═════ Records for the task ═════

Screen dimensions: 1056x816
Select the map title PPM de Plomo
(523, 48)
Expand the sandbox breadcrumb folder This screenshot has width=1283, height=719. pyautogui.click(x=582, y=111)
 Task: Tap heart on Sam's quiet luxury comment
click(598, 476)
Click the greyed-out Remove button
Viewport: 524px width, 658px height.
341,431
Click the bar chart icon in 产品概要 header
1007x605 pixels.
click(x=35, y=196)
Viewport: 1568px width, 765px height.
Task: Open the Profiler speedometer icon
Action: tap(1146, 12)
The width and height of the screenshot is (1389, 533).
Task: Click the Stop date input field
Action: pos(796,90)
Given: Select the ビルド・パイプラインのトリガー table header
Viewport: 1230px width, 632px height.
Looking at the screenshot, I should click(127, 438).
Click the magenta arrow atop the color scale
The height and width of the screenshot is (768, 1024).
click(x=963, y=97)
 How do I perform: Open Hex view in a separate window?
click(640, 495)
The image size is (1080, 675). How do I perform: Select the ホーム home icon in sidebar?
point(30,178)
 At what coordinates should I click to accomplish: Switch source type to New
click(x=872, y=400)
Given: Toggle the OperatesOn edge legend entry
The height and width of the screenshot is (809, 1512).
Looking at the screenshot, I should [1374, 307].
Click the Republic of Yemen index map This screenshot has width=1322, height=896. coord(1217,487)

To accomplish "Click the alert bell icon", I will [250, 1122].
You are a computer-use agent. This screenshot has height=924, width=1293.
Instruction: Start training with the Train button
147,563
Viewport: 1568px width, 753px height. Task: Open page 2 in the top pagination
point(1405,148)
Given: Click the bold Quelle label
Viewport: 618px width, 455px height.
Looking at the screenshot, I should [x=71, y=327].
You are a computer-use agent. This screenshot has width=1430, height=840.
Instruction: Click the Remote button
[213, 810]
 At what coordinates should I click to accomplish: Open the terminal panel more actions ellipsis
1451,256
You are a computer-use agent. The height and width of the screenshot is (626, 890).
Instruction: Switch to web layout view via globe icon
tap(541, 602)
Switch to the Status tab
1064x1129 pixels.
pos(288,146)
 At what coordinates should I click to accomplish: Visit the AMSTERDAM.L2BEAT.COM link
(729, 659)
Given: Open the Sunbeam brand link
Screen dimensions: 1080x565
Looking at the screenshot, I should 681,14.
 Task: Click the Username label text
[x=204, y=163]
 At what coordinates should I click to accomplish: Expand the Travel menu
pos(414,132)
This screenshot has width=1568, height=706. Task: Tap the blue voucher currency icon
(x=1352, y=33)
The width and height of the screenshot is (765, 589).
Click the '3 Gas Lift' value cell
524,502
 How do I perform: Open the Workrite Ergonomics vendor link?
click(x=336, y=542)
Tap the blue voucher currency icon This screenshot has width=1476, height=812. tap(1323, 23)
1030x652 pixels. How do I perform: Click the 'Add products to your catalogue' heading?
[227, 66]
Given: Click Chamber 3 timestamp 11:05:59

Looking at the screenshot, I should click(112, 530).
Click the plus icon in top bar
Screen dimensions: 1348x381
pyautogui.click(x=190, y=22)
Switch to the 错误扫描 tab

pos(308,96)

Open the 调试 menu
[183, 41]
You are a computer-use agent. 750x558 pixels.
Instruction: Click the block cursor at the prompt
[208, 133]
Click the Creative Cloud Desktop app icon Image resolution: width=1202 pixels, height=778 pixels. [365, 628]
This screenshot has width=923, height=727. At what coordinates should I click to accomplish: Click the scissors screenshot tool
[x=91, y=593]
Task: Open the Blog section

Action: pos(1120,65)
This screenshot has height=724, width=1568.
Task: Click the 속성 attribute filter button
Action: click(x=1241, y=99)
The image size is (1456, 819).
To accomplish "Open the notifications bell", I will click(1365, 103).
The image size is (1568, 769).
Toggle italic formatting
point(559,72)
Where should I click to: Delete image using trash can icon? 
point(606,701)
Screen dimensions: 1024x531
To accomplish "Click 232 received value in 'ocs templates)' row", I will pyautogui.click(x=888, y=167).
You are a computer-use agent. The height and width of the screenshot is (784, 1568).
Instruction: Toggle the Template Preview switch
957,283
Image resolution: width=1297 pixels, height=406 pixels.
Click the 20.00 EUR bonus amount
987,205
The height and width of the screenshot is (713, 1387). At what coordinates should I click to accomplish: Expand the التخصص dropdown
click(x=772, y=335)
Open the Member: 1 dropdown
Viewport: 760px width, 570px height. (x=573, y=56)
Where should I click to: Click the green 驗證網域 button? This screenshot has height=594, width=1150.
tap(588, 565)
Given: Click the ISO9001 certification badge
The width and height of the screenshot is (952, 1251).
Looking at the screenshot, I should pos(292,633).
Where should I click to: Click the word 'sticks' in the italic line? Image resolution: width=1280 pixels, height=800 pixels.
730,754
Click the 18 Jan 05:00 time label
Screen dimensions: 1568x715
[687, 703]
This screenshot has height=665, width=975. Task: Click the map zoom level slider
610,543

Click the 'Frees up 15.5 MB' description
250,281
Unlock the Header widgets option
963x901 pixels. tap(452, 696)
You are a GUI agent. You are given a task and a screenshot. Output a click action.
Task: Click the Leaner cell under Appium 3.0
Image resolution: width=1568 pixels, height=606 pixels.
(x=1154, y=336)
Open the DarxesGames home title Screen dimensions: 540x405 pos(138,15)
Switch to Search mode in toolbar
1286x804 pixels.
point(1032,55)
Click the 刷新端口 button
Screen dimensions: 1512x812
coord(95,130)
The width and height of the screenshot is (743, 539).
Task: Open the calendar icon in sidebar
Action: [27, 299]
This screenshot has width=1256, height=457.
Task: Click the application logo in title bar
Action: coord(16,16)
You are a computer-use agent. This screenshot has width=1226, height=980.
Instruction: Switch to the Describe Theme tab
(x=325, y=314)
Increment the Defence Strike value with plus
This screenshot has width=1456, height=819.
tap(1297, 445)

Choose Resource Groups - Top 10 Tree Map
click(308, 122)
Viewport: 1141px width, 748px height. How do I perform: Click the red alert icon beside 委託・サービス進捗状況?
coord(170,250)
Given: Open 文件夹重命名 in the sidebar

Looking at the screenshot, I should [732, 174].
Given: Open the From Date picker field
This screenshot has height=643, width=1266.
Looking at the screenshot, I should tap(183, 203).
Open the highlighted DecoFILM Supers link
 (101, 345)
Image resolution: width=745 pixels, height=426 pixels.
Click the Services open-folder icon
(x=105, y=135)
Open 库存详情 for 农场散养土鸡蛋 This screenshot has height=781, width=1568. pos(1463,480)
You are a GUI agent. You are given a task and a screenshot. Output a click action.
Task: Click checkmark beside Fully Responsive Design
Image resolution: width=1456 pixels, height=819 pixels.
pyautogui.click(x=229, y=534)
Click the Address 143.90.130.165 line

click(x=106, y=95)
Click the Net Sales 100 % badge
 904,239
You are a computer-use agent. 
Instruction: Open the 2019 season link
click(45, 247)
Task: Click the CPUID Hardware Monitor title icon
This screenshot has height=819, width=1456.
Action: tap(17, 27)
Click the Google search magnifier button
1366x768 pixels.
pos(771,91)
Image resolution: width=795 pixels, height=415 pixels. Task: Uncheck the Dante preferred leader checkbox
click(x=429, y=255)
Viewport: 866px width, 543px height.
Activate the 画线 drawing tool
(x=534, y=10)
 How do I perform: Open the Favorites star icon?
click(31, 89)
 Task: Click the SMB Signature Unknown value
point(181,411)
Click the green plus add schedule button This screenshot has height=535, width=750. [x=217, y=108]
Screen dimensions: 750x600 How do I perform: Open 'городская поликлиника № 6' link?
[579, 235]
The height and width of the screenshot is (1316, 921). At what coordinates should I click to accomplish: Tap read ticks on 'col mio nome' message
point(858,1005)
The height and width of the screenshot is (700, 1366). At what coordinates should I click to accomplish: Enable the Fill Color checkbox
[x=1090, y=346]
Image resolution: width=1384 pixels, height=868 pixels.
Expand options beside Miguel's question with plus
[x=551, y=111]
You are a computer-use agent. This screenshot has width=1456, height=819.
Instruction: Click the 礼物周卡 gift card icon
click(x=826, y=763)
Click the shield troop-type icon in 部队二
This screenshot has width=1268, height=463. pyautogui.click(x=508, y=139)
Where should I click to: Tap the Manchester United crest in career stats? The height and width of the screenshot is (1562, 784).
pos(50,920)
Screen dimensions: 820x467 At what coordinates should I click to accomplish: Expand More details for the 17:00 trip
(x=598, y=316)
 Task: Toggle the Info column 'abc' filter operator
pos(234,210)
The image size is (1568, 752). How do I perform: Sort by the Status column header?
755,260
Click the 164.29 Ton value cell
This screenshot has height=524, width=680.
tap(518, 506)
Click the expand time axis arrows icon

═════

Output the entries above, from the line containing "This screenshot has height=665, width=975." through the line containing "(x=1154, y=336)", inclusive, as a Markdown table with the columns Row and Entry line, numbering each row and leaving out blank lines.

» **Solution to the problem**
| Row | Entry line |
|---|---|
| 1 | This screenshot has height=665, width=975. Task: Click the map zoom level slider |
| 2 | 610,543 |
| 3 | Click the 'Frees up 15.5 MB' description |
| 4 | 250,281 |
| 5 | Unlock the Header widgets option |
| 6 | 963x901 pixels. tap(452, 696) |
| 7 | You are a GUI agent. You are given a task and a screenshot. Output a click action. |
| 8 | Task: Click the Leaner cell under Appium 3.0 |
| 9 | Image resolution: width=1568 pixels, height=606 pixels. |
| 10 | (x=1154, y=336) |